Les Européens s’étaient félicités de leur démonstration d’unité au début de la guerre. Mais après cinq mois de conflit, la peur et la lassitude mettent à l’épreuve la cohésion de l’UE. Son unité s’effrite à propos de l’énergie. La Hongrie a négocié avec Moscou des livraisons de gaz supplémentaires. L’Espagne et le Portugal refusent de baisser leur consommation de gaz de 15% comme le prévoit le plan de Bruxelles. En Allemagne, la coalition au pouvoir donne des signes de division devant l’ampleur des répercussions économiques en cas de réduction des importations de gaz russe.
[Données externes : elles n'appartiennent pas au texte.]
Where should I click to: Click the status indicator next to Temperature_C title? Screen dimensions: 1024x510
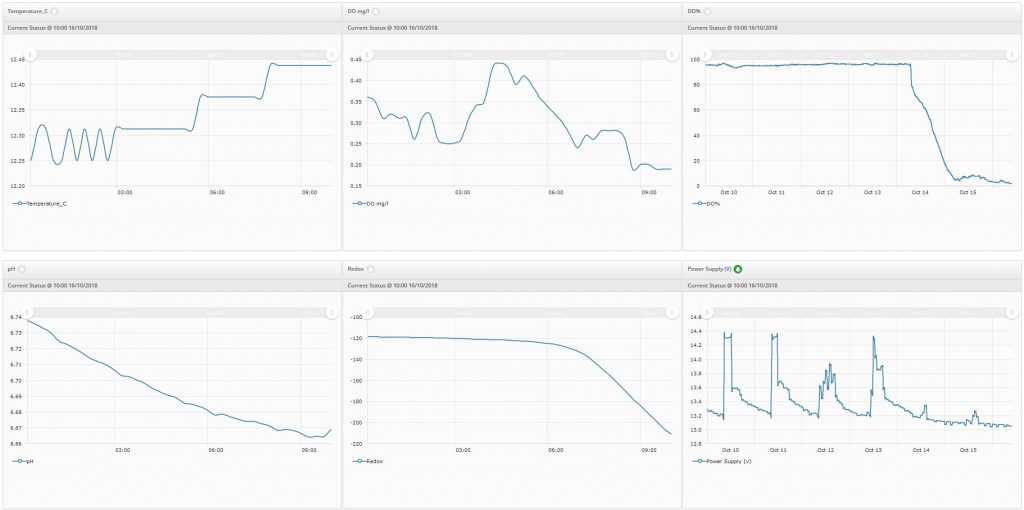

Depuis le début de l’été, le contexte international est en outre favorable à Vladimir Poutine, qui voit ses alliés en Occident se renforcer et ses adversaires tomber les uns après les autres. Boris Johnson, d’abord, l’un de ses plus grands détracteurs, qui a rendu les clefs du pays le mois dernier. Mario Draghi ensuite, contraint de démissionner fin juillet. Partisan d’une aide à l’Ukraine et des sanctions contre la Russie, le chef du gouvernement italien a dû s’incliner devant l’alliance de trois partis de sa coalition (les populistes de droite de Matteo Salvini, le Mouvement 5 étoiles de Giuseppe Conte et Forza Italia de Silvio Berlusconi) qui ont toujours entretenu des liens avec Vladimir Poutine. Nul doute que le successeur de Mario Draghi sera beaucoup plus conciliant avec le président russe. En Hongrie au contraire, Viktor Orban, le principal allié de Moscou en Europe, est sorti renforcé après avoir été largement réélu en avril. Quant aux États-Unis, soutiens majeurs de l’Ukraine au niveau militaire et financier, ils ont, depuis la visite de la présidente de la Chambre des représentants, Nancy Pelosi, à Taïwan, un nouveau front à gérer, alors que la Russie profite de l’occasion pour resserrer encore ses liens avec Pékin.
En France, le résultat des élections a affaibli Emmanuel Macron, qui fut pendant la présidence de l’Union l’une des principales voix de l’Europe sur la Russie. Le Kremlin peut désormais compter à l’Assemblée française sur le Rassemblement national et La France insoumise pour avoir une position plus conciliante vis-à-vis de la Russie. LFI a voté contre l’adhésion de la Finlande et de la Suède à l’Otan. Marine Le Pen a demandé l’abandon des sanctions contre la Russie, qui, selon elle, «ne servent strictement à rien», sauf à faire souffrir les Européens. Son appel s’ajoute à celui du premier ministre hongrois qui estime qu’avec les sanctions économiques, l’économie européenne s’est «tiré une balle dans les poumons et est asphyxiée».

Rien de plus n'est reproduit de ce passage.